Il est d’abord utile de bien comprendre la mécanique du plan de soutien. On sait que les pays de l’Union Européenne doivent se mettre d’accord sur un budget communautaire pour la prochaine période qui s’étale de 2021 à 2027. Les négociations sont difficiles car il y a des dissensions sur l’ampleur de ce budget. La question est encore compliquée par le Brexit qui diminue les recettes de 75 milliards sur la période. Si on restreint le périmètre à 27 pays, le budget pluriannuel précédent, qui prévaut encore, représente 1,16% du revenu national brut de la région concernée. La Commission avait proposé que le nouveau budget soit limité à 1,114% du produit national brut.
Un groupe de pays, dont la France, souhaitent une augmentation substantielle du budget par rapport à la période précédente. Ils ont été contrés par les pays autoproclamés frugaux, Pays Bas, Suède, Danemark, et Autriche, pour qui il convient d’éviter de dépasser 1% du revenu national brut. Les divisions sont aggravées par la volonté de la France du supprimer les rabais précédemment octroyés aux pays frugaux. La présidence du Conseil avait proposé un compromis à 1,074% mais les divisions ont persisté. La récession est-elle maintenant de nature à déplacer les positions?

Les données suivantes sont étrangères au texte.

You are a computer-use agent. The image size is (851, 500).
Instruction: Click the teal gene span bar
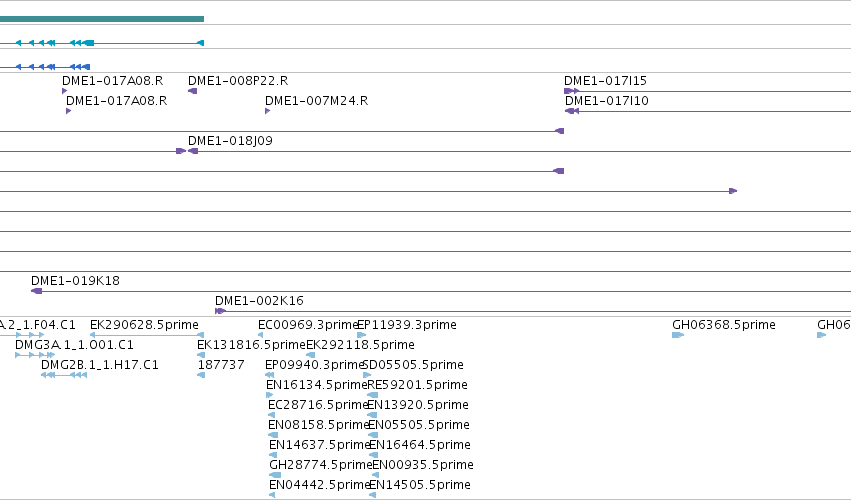[102, 19]
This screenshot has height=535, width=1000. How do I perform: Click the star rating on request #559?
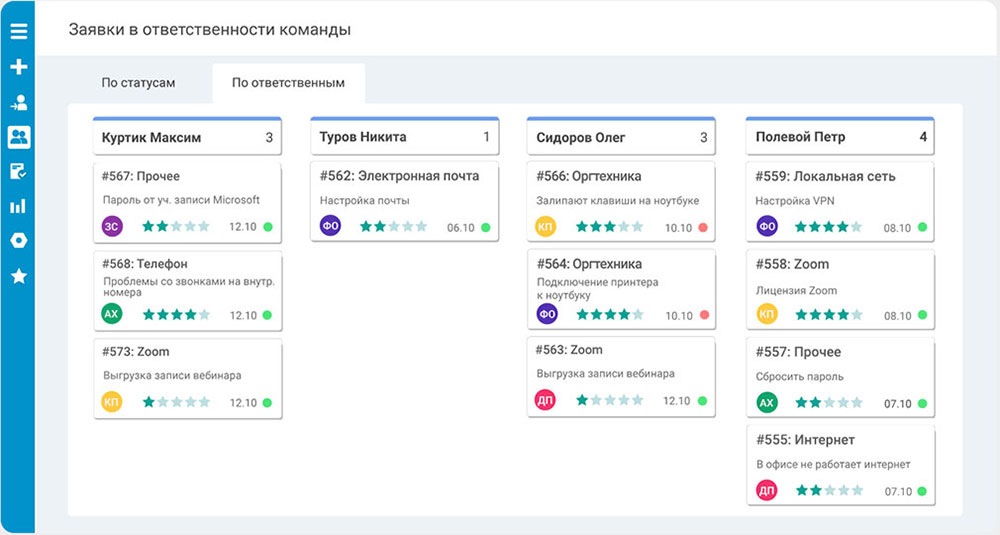828,227
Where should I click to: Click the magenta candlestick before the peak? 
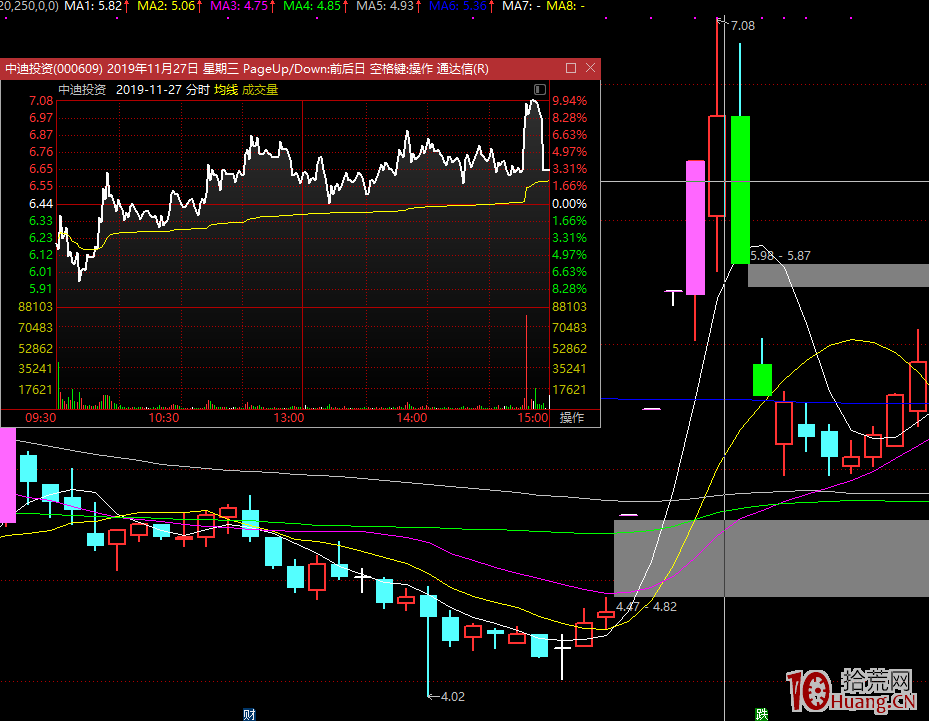click(x=695, y=227)

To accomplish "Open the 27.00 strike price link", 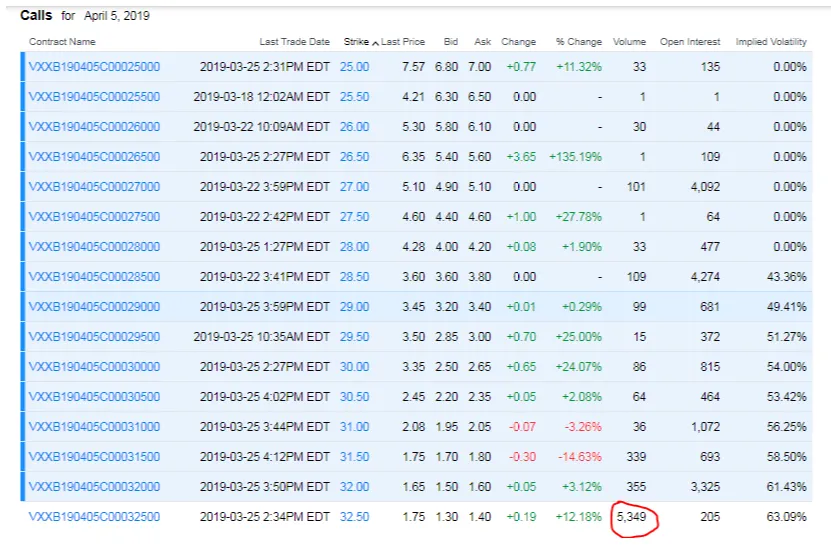I will click(x=354, y=187).
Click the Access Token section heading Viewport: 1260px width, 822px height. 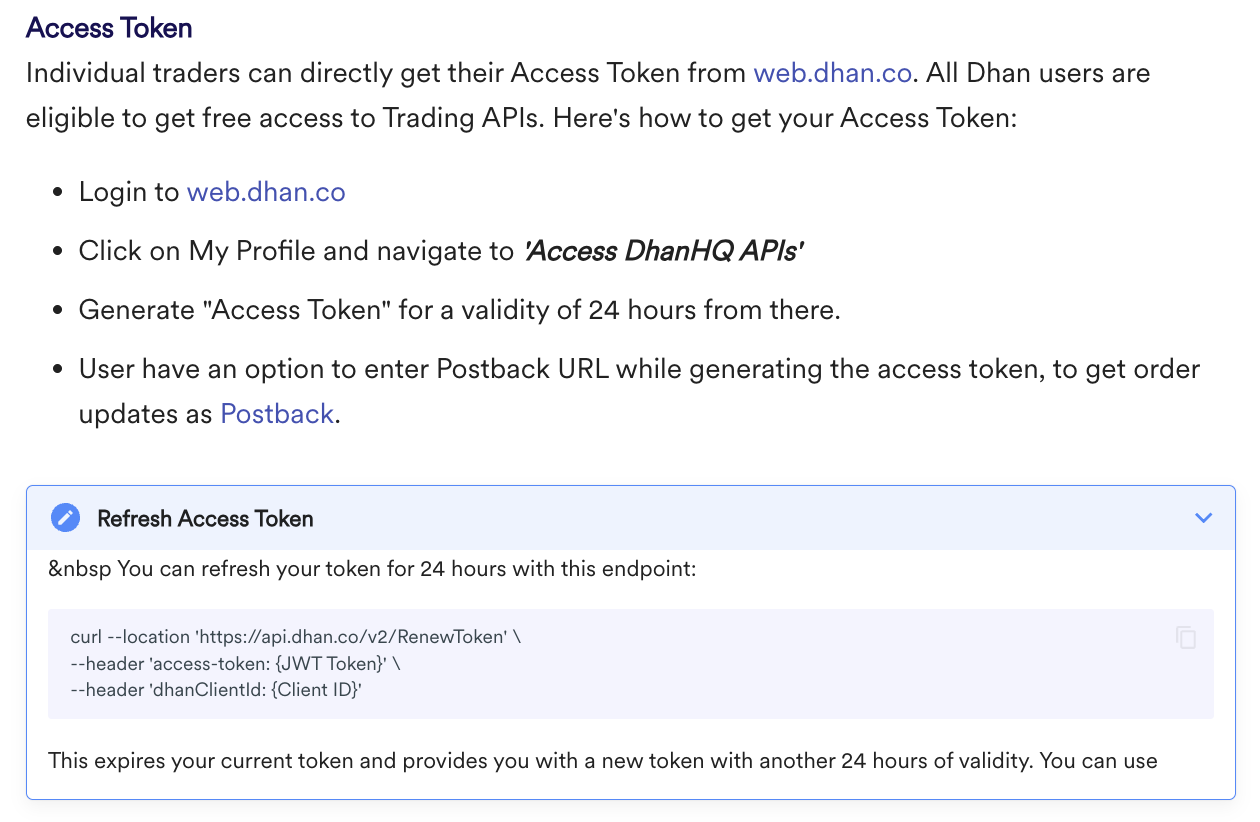[109, 28]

Le plan de Macron et Merkel propose que le nouveau budget de l’UE soit augmenté à 2% du produit national brut pendant les 3 premières années, de 2021 à 2023. Au cours de chacune de ces années, le budget serait ainsi augmenté de 165 milliards. Pour la période totale, le budget serait donc augmenté de quelques 500 milliards. Toutefois, cette augmentation des dépenses serait réalisée sans demander aux pays membres d’apporter des recettes supplémentaires. Les contributions annuelles des pays membres resteraient globalement inchangées.
La différence serait donc empruntée par l’Union Européenne elle-même. Ce serait une dette collective de l’Union Européenne, couverte implicitement par les perspectives de contributions ultérieures des pays membres. Il convient d’ailleurs de remarquer que l’Union Européenne a déjà émis elle-même des obligations dans le passé, mais dans une mesure bien moindre. Jusqu’à présent, l’Union Européenne bénéficie d’une notation AAA. Il est difficile d’évaluer s’il y a un risque que les agences de notation dégradent cette note, en fonction de leur appréciation de la solidité de l’engagement implicite des pays membres.
L’avantage de ce mécanisme, comme l’indique Henrik Einderlein, c’est que ce serait sans effet sur les dettes des pays membres, au sens de Maastricht. C’est logique car, déjà maintenant, les engagements des pays membres à payer leurs contributions au budget communautaire sont exclues de la définition de la dette publique au sens de Maastricht.
L’ancien vice président de la BCE, Victor Constancio, suggère que l’Union européenne émette des obligations à très long terme pour financer ce plan. Il Remarque que le coût en intérêt serait très réduit.
Le plan proposé conjointement par l’Allemagne et la France diffère totalement de ce qui se passerait si l’ MES était utilisé pour apporter des fonds à des pays membres affectés par la crise. D’abord, le MES octroie des prêts qui augmentent la dette publique des bénéficiaires. Pour financer ces prêts, le MES emprunte lui-même avec comme garantie les fonds propres que tous les pays lui ont apportés, en les empruntant et donc en augmentant leurs propres dettes publiques.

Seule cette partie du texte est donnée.